### EXERCISE BRIEF
In the passage on internal audit, to whom should IA report?

### READING PASSAGE
Although IA is usually performed by an employee of the organization, employment is neither required nor the trend for internal audits. Internal audits may be performed by an outside firm; however, the same auditors who perform the financial statements audit may not also perform IA. Whether a review is an “internal” audit depends upon the objective of the audit, not on the employer of the auditors.

IA reviews the following:

  • The efficiency and effectiveness of operations
  • Compliance with applicable policies and laws
  • Internal controls, including fraud and forensic accounting

In summary, IA performs the scope of audit work and reports on the very topics that most people suppose are covered by the CPA firm’s audit report of the financial statements. IA should report to the board of directors, or to an audit committee, which is a subset of the board of directors. The board has a fiduciary responsibility toward the organization, and appoints management. IA should have access to the board, to afford IA the freedom to report a finding that reflects badly on management, especially executive management.

For more information on IA, in general, visit the www.theiia.org web site. Note, also, that the Institute of Internal Auditors offers a certification program. Internal audits are often conducted by Certified Internal Auditors, Certified Information System Auditors, and other professionals that are not, necessarily, licensed Certified Public Accountants. An IA function that frequently reports to the owners of the organization makes sense for small businesses, as well as for publicly traded businesses that are required to have audited financial statements. Small businesses have less “cushion” for inefficient practices and undetected fraud. IA is also especially valuable for entities monitored or audited by the federal government. A finding by IA eliminates an unhappy surprise, and affords time to make changes – prior to a review by a government agency that provides funding through grants or contracts.

### RECORD EXTRACTS
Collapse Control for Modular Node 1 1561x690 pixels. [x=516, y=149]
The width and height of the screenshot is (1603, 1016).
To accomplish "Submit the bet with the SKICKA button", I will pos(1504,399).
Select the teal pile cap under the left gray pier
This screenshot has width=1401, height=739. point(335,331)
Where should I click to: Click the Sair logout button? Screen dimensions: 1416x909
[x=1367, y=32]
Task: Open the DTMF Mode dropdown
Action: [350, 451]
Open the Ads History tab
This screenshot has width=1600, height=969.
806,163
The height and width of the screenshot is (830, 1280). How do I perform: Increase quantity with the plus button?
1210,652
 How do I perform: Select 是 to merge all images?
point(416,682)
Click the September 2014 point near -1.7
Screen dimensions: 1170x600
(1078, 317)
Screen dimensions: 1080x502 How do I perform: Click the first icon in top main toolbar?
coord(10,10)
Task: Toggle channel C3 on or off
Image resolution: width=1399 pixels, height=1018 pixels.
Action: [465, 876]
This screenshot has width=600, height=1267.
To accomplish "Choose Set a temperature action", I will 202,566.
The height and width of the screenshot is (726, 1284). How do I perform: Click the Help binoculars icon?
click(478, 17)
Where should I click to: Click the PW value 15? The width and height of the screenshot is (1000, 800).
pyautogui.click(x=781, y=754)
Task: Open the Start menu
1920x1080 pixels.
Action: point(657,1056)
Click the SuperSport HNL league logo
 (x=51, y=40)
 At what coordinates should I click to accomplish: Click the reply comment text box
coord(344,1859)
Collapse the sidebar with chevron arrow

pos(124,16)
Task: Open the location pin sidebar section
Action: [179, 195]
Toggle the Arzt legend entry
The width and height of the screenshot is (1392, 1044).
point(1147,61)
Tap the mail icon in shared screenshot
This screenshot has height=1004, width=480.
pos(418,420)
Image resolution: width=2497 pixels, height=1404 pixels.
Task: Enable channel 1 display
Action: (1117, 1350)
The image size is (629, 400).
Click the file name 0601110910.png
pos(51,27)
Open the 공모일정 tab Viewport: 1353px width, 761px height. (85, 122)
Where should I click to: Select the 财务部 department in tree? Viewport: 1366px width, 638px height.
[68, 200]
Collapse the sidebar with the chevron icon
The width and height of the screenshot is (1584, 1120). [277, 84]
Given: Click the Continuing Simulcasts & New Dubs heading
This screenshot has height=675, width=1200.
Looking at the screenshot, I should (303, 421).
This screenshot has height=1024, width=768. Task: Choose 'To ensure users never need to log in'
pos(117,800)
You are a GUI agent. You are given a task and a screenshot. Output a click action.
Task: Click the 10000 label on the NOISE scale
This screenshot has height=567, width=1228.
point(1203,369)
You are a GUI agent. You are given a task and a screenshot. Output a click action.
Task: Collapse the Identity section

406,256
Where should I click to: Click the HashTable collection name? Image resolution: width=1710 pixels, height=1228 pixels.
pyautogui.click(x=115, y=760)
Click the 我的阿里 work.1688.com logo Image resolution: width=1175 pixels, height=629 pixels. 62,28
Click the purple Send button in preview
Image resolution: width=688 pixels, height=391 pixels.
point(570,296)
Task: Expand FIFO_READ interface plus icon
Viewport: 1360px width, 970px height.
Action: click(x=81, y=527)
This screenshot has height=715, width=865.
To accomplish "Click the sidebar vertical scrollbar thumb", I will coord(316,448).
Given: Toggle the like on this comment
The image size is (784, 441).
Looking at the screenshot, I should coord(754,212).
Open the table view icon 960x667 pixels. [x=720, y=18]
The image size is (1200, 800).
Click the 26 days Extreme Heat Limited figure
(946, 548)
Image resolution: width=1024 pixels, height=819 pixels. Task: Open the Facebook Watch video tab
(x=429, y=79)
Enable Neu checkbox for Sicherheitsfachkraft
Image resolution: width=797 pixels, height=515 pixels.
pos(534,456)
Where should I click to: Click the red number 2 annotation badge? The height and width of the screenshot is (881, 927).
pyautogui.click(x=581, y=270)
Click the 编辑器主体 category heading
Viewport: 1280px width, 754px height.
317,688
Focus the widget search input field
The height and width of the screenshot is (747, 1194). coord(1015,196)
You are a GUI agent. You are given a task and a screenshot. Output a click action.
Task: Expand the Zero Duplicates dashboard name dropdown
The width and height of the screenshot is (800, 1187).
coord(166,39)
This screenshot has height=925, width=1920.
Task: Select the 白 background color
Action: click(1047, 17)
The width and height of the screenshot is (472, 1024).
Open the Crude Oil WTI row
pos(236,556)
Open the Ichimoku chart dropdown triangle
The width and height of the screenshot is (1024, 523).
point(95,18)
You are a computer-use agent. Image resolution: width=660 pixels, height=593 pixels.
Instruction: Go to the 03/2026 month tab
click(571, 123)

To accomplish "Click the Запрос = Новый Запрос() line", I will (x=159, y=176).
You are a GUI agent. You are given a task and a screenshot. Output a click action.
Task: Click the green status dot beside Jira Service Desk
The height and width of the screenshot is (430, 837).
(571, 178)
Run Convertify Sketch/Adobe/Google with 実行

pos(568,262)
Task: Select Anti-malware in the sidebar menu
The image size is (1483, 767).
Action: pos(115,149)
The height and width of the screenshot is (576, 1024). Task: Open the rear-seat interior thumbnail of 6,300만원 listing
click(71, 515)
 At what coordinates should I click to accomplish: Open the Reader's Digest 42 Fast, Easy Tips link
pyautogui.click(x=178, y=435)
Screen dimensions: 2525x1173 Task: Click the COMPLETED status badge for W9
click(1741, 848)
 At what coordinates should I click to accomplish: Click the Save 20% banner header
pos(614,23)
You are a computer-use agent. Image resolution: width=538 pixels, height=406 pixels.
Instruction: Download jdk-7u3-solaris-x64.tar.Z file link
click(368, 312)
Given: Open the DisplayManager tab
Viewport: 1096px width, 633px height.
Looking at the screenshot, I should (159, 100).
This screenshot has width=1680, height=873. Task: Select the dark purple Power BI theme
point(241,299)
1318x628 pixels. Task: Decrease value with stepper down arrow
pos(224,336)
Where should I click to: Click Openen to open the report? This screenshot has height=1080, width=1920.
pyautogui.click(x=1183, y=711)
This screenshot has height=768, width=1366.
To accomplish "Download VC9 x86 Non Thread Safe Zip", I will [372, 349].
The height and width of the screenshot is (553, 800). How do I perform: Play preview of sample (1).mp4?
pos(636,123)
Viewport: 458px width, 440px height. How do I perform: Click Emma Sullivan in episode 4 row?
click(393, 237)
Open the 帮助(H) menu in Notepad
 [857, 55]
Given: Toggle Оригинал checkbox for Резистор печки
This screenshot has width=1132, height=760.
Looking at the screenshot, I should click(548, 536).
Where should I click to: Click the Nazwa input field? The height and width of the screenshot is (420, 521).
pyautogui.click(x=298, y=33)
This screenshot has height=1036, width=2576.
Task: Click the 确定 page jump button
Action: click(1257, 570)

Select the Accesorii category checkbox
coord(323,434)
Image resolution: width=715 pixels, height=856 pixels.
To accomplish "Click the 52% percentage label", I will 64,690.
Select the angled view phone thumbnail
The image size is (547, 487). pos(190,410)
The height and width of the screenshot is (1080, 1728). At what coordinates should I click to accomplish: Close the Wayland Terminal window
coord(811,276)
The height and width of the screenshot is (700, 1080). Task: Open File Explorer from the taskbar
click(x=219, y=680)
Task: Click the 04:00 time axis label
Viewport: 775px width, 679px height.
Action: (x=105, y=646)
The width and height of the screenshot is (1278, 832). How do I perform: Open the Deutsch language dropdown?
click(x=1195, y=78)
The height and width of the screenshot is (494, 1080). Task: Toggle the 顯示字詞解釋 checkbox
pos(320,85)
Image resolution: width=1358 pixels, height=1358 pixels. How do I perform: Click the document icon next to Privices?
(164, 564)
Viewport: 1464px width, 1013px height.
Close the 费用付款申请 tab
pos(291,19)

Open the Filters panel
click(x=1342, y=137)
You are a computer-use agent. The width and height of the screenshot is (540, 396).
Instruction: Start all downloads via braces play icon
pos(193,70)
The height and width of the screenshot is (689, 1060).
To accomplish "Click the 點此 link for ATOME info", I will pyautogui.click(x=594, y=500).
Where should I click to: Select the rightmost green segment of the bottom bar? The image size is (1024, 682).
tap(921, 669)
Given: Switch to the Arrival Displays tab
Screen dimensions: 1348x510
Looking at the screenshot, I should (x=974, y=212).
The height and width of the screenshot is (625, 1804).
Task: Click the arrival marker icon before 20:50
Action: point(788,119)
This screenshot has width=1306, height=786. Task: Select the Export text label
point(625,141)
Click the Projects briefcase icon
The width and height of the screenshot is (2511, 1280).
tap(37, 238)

### WRITTEN REPLY
IA should report to the board of directors or to an audit committee, which is a subset of the board.